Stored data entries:
********

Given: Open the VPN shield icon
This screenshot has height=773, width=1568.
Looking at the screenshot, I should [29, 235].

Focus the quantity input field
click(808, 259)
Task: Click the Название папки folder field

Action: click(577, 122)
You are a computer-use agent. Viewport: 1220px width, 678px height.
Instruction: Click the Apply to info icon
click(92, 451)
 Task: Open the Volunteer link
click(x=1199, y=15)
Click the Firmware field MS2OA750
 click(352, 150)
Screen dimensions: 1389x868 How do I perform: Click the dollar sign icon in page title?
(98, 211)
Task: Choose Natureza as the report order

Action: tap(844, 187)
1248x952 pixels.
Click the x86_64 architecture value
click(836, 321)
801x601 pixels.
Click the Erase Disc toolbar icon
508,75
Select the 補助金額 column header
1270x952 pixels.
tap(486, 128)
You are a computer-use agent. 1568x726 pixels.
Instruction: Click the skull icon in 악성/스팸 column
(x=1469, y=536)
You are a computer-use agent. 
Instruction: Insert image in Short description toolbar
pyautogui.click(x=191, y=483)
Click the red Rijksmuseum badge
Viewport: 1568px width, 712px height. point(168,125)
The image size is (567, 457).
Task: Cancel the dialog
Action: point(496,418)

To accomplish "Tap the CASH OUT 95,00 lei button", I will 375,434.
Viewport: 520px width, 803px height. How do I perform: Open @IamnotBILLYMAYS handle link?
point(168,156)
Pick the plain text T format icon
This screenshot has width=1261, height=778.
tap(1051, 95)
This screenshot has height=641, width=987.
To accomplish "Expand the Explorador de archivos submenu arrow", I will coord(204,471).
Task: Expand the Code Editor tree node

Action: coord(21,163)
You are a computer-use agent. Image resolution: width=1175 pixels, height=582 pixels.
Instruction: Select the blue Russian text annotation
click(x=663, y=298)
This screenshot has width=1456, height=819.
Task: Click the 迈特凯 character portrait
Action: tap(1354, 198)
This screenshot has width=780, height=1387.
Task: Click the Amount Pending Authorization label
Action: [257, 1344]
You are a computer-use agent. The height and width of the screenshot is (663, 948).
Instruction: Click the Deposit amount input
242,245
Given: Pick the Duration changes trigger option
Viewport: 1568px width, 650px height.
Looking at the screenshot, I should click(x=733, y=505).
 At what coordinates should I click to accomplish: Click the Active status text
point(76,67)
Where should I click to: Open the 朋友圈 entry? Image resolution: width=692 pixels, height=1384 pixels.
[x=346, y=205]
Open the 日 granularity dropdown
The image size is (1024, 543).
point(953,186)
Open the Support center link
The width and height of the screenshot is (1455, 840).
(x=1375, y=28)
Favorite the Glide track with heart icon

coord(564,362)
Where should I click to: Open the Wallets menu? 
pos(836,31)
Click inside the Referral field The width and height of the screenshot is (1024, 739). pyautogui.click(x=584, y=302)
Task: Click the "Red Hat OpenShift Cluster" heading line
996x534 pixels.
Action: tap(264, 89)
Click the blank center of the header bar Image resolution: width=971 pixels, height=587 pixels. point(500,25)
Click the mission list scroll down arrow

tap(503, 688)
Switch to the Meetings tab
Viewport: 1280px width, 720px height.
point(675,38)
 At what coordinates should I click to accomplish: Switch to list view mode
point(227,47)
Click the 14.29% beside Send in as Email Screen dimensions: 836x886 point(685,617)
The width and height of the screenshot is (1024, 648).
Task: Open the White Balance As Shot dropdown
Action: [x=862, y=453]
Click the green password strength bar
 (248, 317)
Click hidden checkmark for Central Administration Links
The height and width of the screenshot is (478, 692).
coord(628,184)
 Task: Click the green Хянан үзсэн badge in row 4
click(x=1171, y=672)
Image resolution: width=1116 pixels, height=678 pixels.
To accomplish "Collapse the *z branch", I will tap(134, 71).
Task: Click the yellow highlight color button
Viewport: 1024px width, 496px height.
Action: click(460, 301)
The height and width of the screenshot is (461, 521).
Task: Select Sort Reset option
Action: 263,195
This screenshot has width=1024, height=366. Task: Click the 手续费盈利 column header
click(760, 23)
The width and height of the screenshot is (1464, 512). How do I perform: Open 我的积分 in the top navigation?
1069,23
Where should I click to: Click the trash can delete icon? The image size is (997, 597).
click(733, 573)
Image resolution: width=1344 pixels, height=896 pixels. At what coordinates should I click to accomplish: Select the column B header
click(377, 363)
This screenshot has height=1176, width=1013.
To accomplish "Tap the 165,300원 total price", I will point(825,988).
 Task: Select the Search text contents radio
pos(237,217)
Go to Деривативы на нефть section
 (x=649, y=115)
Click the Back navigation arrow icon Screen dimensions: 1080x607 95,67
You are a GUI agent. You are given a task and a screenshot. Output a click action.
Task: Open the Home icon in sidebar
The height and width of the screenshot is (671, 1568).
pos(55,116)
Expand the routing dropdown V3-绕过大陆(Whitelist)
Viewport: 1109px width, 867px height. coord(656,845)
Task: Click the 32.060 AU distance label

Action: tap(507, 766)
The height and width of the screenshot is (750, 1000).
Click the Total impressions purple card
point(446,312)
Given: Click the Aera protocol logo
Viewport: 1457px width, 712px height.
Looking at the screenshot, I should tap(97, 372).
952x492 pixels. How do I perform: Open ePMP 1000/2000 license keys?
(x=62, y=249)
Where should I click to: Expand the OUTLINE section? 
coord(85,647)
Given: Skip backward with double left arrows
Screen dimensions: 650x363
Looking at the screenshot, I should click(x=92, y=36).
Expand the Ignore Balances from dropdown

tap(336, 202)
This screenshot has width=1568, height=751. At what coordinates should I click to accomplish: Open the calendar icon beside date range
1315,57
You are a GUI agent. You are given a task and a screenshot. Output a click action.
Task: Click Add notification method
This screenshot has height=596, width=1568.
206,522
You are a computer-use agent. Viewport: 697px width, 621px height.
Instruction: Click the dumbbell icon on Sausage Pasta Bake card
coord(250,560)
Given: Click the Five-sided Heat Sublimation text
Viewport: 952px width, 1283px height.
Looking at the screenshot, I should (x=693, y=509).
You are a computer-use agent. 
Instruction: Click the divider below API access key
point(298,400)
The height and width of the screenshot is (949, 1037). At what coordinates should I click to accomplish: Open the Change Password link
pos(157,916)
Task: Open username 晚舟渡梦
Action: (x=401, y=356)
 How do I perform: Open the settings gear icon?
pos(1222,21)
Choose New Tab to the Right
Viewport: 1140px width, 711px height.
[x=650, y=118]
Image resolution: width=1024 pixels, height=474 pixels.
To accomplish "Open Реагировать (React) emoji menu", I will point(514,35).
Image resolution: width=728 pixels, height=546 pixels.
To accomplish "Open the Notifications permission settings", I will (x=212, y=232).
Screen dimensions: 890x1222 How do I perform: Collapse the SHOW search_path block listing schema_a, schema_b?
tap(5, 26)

********

Exercise aim: Go through the data, and copy each line in which the word "computer" appears.

Task response:
You are a computer-use agent. Viewport: 1220px width, 678px height.
You are a computer-use agent. 1568x726 pixels.
You are a computer-use agent. 
You are a computer-use agent. Image resolution: width=1175 pixels, height=582 pixels.
You are a computer-use agent. The height and width of the screenshot is (663, 948).
You are a computer-use agent. Viewport: 697px width, 621px height.
You are a computer-use agent. 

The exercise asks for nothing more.